__PROVIDED PASSAGE__:

= Beginning of Section =

The head says Emmy-winner Sawai, but the gut says … Matlock – a gender-flipped reboot of the late 80s/early 90s courtroom drama – is the sort of gold-standard, middle-of-the-road fare that the Globes used to champion. The awards have flown too close to the more trendy Emmys in recent years and could flex their populist muscles by rewarding Bates.
Best Performance in a Television Series, Musical or Comedy – Actor
In a list of men playing aggressively – albeit superbly – to type, Allen White has the distinction of turning in a performance of absolute, vein-popping commitment. Sure, he’s already got every award under the sun for this role, many of them three times already, but Allen White’s Carmy Berzatto is a television character you will remember for the rest of your life. The others? You’ll fondly remember the actors.
Who will win: Jeremy Allen White
Because The Bear wins everything.
Best Performance in a Television Series, Musical or Comedy – Actress
In a show of salty and very very toxic masculinity, both Edibiri and her character, Sydney Adamu, cleanse the palette. It’s the sort of powerhouse performance that can cripple a young actor at the start of their career – where does Edibiri go from here?
Who will win: Jean Smart
Ok, perhaps The Bear doesn’t win absolutely everything. This one is a three-horse race between the 2021 winner (Smart), the 2022 winner (Brunson) and the 2023 winner (Edibiri). Smart won the Emmy in 2024 and the veteran will edge it here.
Best Performance in a Limited Series, Anthology Series or Motion Picture Made for Television – Actor
Cooper Koch, Monsters: The Lyle and Erik Menendez Story
Ewan McGregor, A Gentleman in Moscow
Andrew Scott, Ripley
Who should win: Colin Farrell
Forget the prosthetics, this was a stunning turn from Farrell, who waddled onto screen as the ridiculous, grasping Oz Pott, but ended the series as compelling a comic book villain as there ever has been. Farrell can do no wrong at the moment.

= End of Section =

__DATASET__:
= Beginning of Section =

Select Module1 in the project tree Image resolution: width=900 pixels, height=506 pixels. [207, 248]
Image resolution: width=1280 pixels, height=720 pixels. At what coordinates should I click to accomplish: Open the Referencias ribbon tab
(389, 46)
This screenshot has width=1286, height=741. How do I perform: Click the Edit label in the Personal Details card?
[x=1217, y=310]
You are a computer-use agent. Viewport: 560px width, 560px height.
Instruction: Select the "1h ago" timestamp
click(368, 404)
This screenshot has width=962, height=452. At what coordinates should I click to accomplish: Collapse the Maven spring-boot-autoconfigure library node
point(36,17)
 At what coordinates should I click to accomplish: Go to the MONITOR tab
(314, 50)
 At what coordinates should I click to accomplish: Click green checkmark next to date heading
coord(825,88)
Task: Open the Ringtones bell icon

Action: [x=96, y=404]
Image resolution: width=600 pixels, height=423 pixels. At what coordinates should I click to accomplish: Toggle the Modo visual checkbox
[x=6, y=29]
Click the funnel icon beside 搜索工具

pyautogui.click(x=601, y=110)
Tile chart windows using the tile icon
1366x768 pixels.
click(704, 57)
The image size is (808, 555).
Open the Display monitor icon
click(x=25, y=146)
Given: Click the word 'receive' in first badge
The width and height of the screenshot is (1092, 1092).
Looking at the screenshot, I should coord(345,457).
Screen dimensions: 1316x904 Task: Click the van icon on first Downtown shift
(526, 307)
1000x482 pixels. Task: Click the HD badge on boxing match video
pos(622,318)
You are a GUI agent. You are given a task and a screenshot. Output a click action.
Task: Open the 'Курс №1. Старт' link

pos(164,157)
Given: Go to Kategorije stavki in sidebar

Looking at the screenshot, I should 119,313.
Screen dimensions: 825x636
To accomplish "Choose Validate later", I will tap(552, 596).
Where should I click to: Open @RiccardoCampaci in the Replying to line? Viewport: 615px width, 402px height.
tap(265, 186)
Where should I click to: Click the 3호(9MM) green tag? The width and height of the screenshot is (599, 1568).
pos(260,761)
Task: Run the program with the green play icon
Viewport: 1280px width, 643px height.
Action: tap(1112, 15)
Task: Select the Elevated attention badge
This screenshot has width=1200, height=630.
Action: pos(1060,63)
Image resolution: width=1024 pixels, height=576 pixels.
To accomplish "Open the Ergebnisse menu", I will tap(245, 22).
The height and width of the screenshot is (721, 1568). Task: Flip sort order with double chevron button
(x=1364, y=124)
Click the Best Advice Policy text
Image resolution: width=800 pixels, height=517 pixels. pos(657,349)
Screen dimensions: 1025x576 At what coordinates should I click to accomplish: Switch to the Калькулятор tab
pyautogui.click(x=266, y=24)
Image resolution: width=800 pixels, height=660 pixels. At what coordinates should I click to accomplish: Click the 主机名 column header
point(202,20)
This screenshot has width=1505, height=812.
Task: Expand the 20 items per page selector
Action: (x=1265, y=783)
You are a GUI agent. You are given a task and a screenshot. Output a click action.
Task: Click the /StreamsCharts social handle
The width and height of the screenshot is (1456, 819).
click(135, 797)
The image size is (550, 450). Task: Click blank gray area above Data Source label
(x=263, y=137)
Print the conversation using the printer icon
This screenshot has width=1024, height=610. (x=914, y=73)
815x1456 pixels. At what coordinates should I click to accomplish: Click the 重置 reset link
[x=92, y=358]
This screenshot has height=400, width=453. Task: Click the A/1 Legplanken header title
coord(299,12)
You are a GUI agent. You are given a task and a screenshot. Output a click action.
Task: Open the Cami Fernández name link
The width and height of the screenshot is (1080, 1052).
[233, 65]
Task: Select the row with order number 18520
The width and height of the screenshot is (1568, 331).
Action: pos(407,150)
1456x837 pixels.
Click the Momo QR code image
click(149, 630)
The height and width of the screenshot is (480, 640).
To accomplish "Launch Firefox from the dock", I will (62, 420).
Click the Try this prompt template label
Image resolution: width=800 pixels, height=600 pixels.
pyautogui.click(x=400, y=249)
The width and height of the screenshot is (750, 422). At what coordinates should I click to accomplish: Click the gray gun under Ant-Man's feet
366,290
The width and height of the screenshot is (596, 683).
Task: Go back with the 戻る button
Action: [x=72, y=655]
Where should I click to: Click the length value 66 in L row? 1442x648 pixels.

= End of Section =

__LIST OF TASKS__:
a) In the awards predictions text, what character does Colin Farrell play?
b) Continue the awards predictions text from its last sentence.

__NUMBERED RESPONSES__:
a) Oz Pott

b)
Awards voters have always rewarded those who wring themselves dry for a role, and there’s no doubt that Gadd did that, as his cypher, the aspiring comedian Donny Dunn, plumbed the absolute depths. An urgent, energetic, eccentric performance and one that stands out.
Best Performance in a Limited Series, Anthology Series or Motion Picture Made for Television – Actress
For the most recent Emmy Awards, I predicted that Jodie Foster would win for her role as the grizzled Alaskan cop Liz Danvers, but that she shouldn’t. She did indeed win, and now I am going to argue that she should win the Golden Globe for the same role, but that she won’t. And the reason is Sofia Vergara.
Who will win: Sofia Vergara
And, yes, Vergara was also up against Foster for the Emmy and lost out. But if there is a reason for the Emmys and the TV Golden Globes to exist in the same universe then it is this – the Globes needs to rediscover its championing of the big and the broad. And Vergara never won for Modern Family, despite multiple nominations.
Best Supporting Performance in a Series, Limited Series, Anthology Series or Motion Picture Made for Television - Actor
I think Lowden’s “James Bond audition” is an underrated aspect of Slow Horses and no one could sniff at Asano picking up this award. But Luna was wonderful as the disgraced, dishevelled and fabulously Botoxed boxing manager in the Mexican drama. A vivid performance of a life misspent.
Who will win: Ebon Moss-Bachrach
Because The Bear wins (almost) everything.
Best Supporting Performance in a Series, Limited Series, Anthology Series or Motion Picture Made for Television – Actress
Einbinder is a US awards favourite (as is Hacks), while Colon-Zayas will have huge support, but Gunning’s is the performance you woke up at night thinking about. She managed to turn a dowdy Scottish solicitor into the monster under your bed.
I am predicting the double hat-trick for Baby Reindeer, following its triple win at the Emmys. The fascinating thing now will be watching where Gunning’s career goes from here. She’ll have no shortage of offers.